_Work task_.
All lines from the one holding "Task: Click Open to start Civil 3D" through the last line of the entries below must be transcribed exactly, and no others. Pictures do not go in.

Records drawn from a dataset
-- Opening Marker --

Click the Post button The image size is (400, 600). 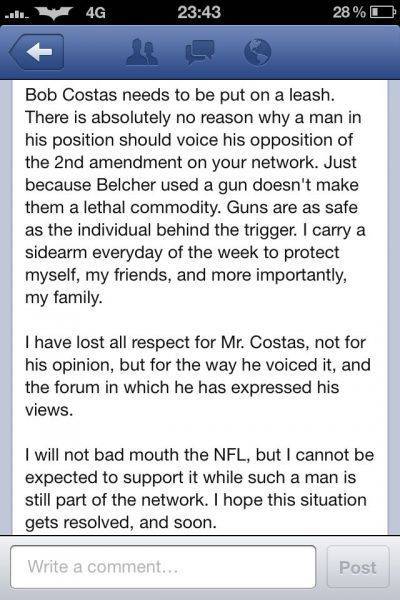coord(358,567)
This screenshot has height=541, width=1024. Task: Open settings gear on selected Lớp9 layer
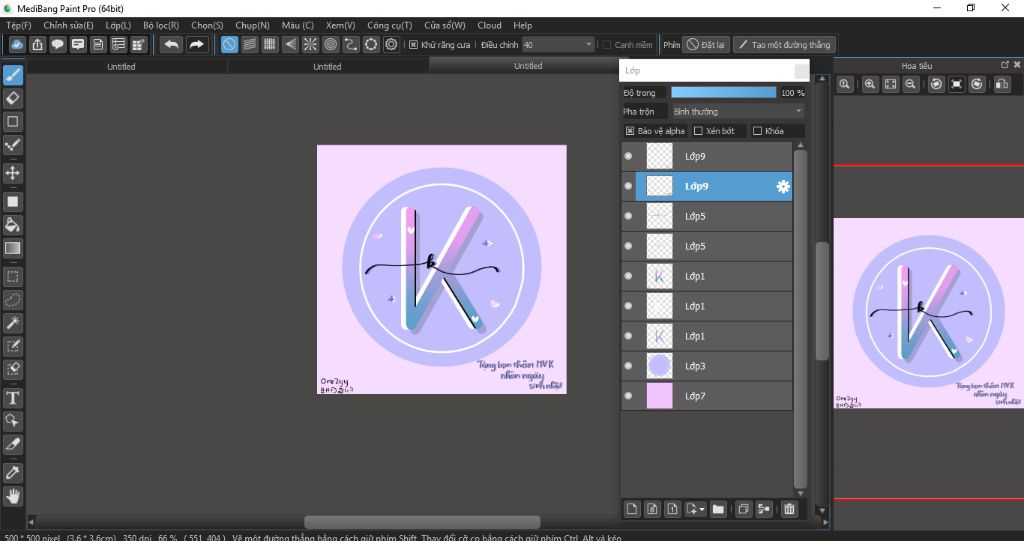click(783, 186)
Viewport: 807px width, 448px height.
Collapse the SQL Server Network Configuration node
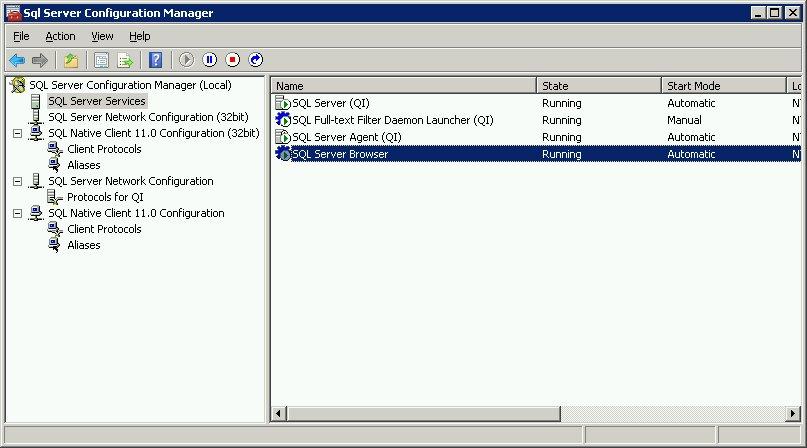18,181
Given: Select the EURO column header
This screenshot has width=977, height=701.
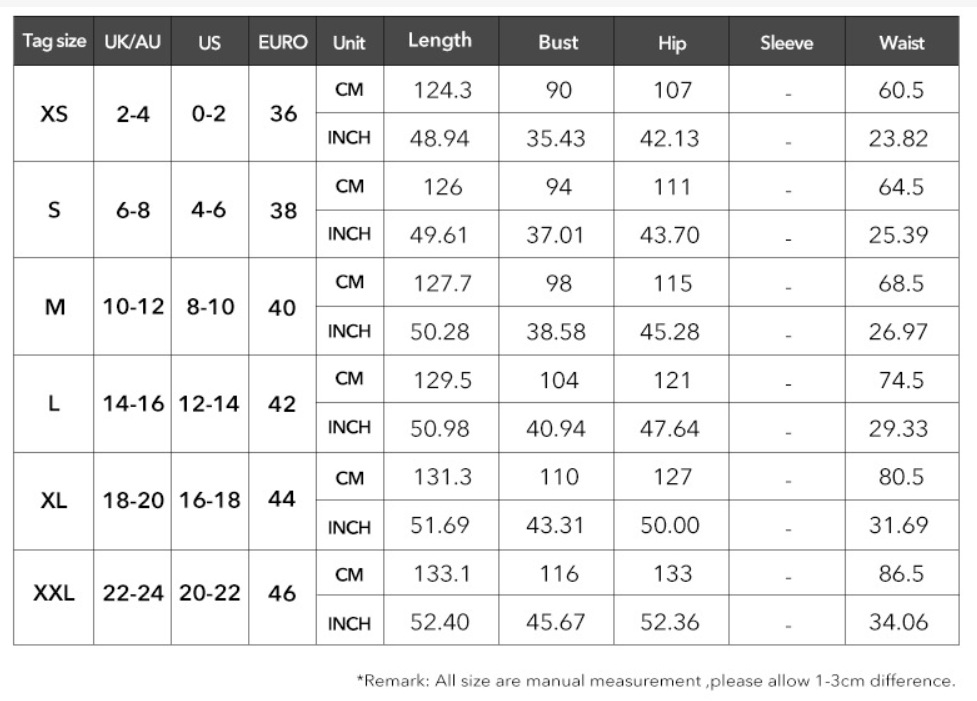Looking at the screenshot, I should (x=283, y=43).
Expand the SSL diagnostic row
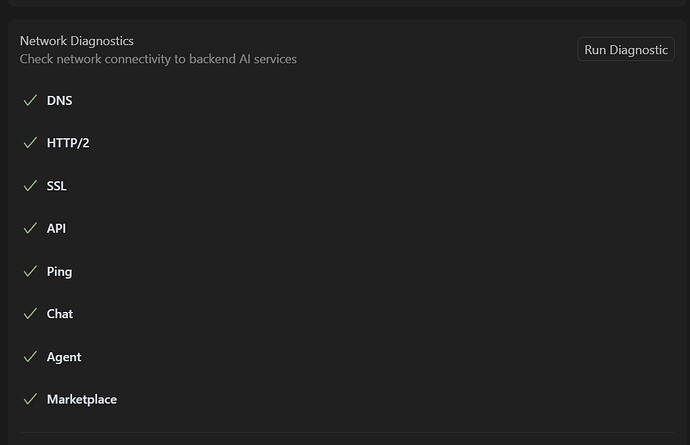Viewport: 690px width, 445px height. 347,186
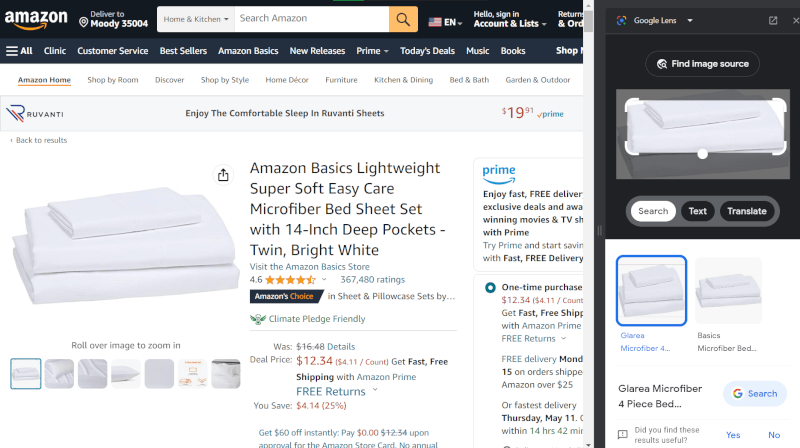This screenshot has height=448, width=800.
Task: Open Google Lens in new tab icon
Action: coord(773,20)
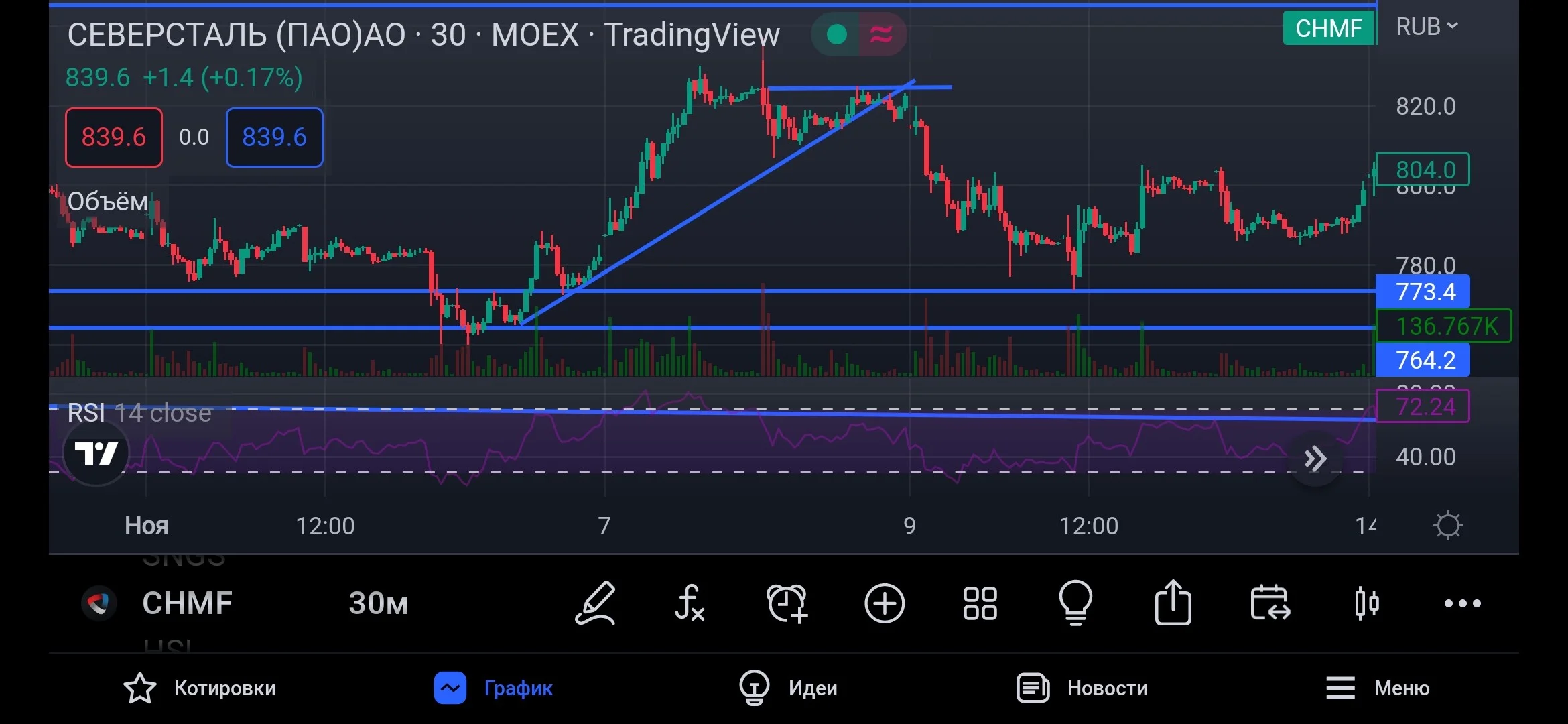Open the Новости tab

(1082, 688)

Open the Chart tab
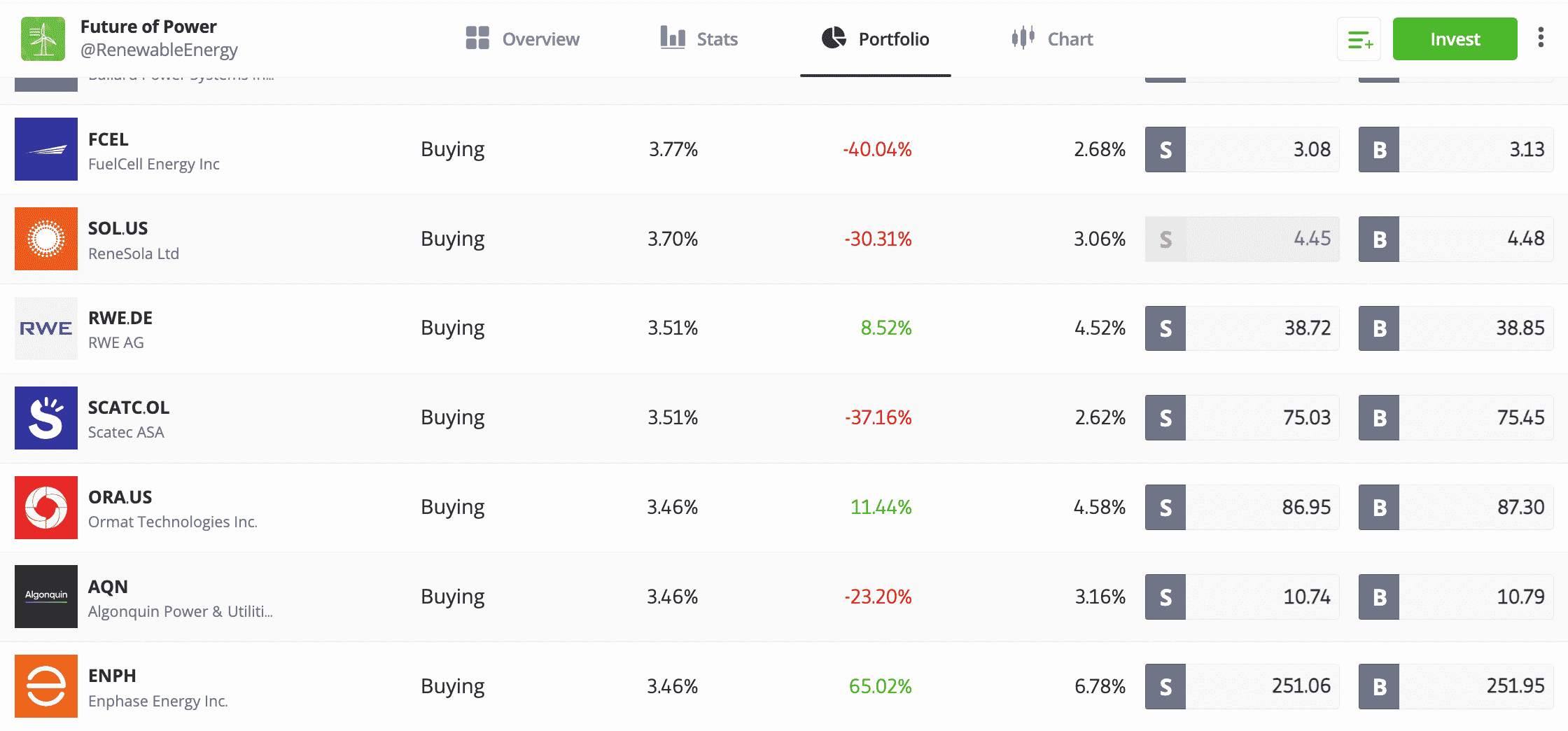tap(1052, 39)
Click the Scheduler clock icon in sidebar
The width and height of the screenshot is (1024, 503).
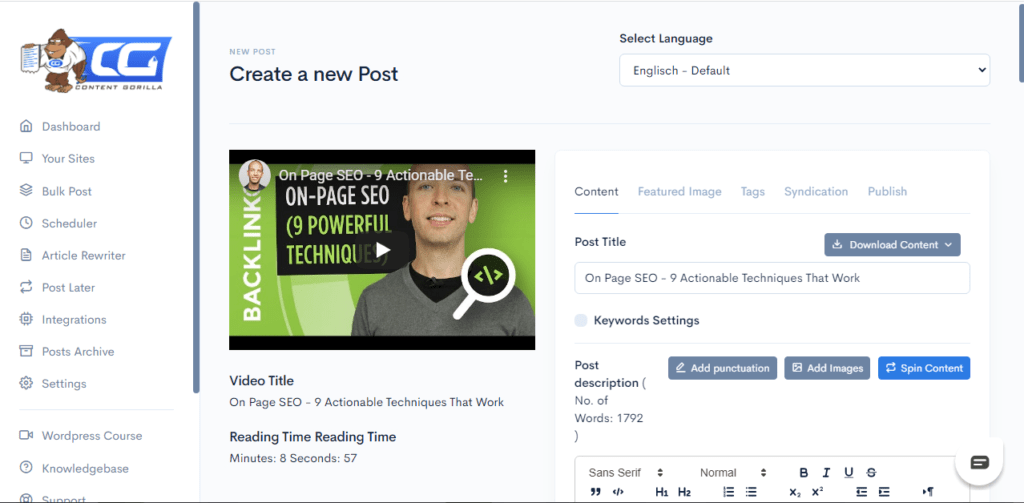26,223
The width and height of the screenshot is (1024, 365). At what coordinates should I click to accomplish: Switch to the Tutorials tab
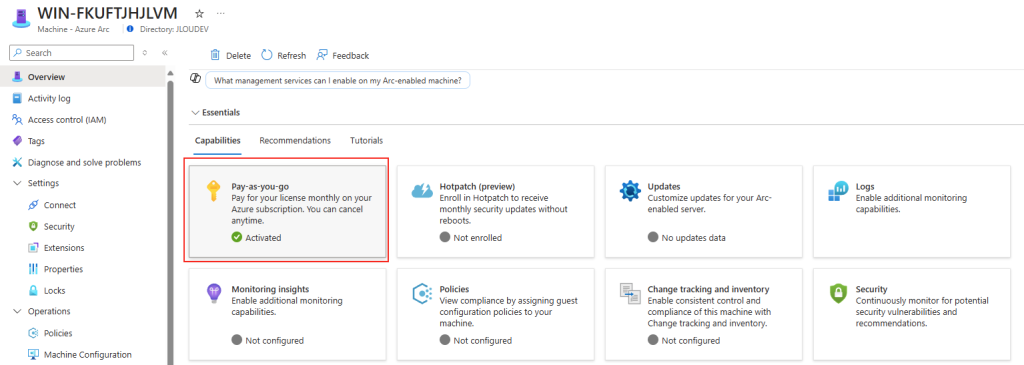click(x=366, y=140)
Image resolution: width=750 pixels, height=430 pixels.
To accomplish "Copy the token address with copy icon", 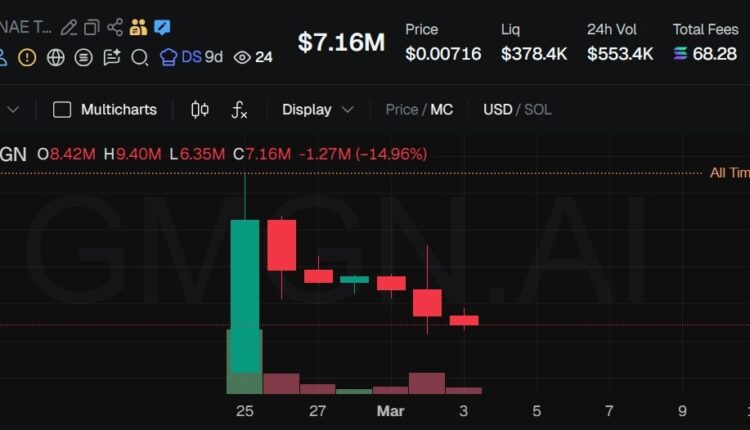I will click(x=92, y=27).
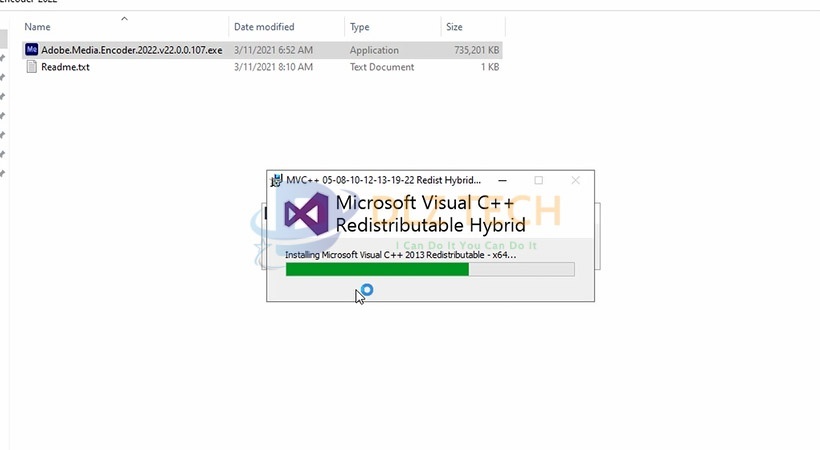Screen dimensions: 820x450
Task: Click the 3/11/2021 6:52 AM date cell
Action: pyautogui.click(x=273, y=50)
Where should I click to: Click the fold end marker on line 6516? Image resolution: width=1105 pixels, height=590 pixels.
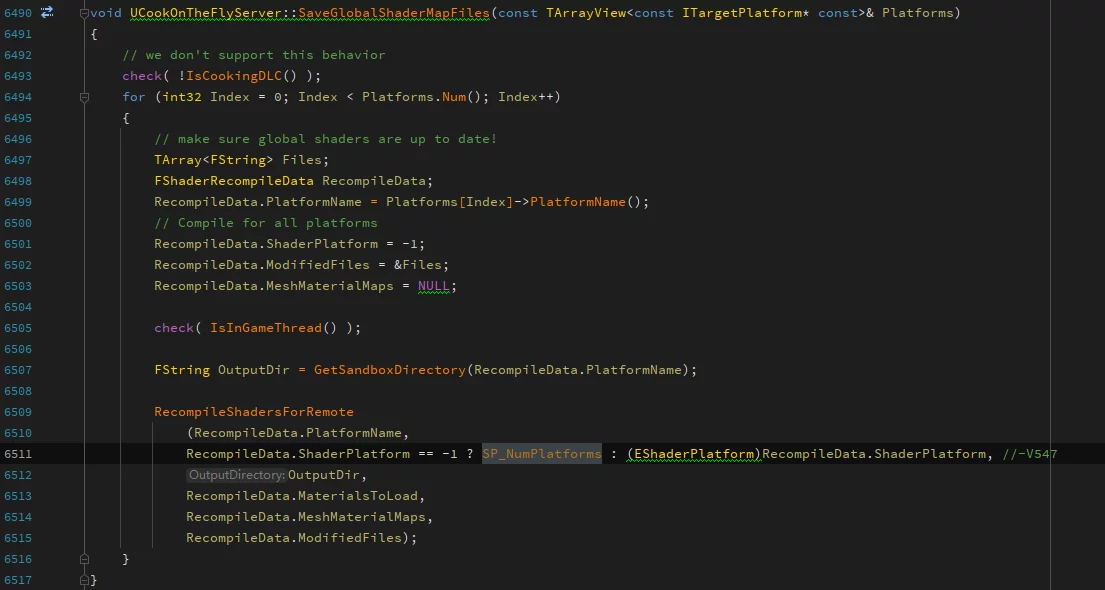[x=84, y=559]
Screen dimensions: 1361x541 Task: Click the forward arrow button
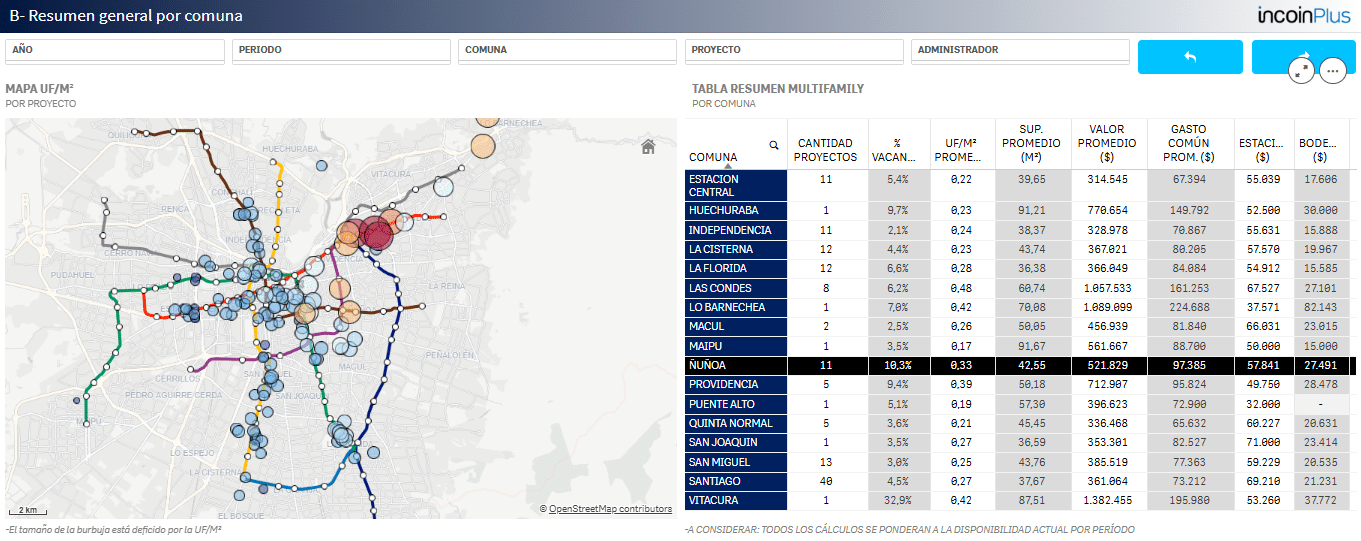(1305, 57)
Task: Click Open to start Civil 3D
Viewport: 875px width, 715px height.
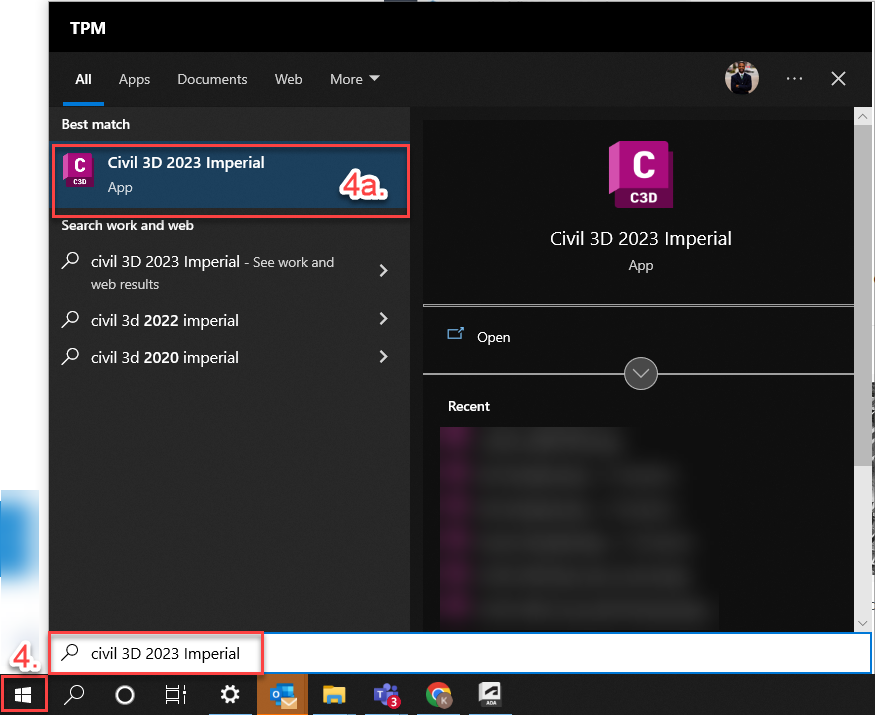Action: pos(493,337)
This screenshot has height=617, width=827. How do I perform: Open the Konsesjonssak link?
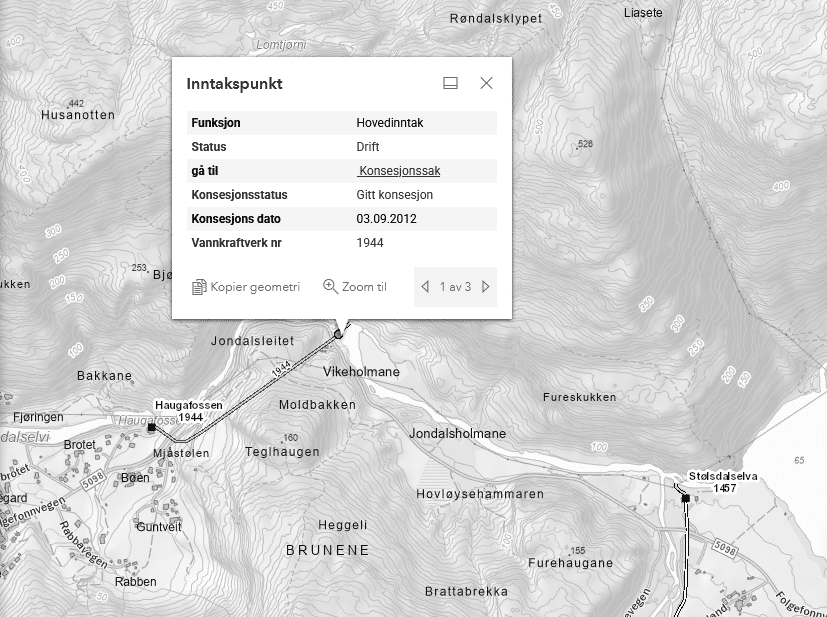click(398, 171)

-- Closing Marker --

_Response to this exercise_.
Task: Click Open to start Civil 3D
Viewport: 875px width, 715px height.
Action: pos(493,337)
This screenshot has height=617, width=827. How do I perform: Open the Konsesjonssak link?
click(398, 171)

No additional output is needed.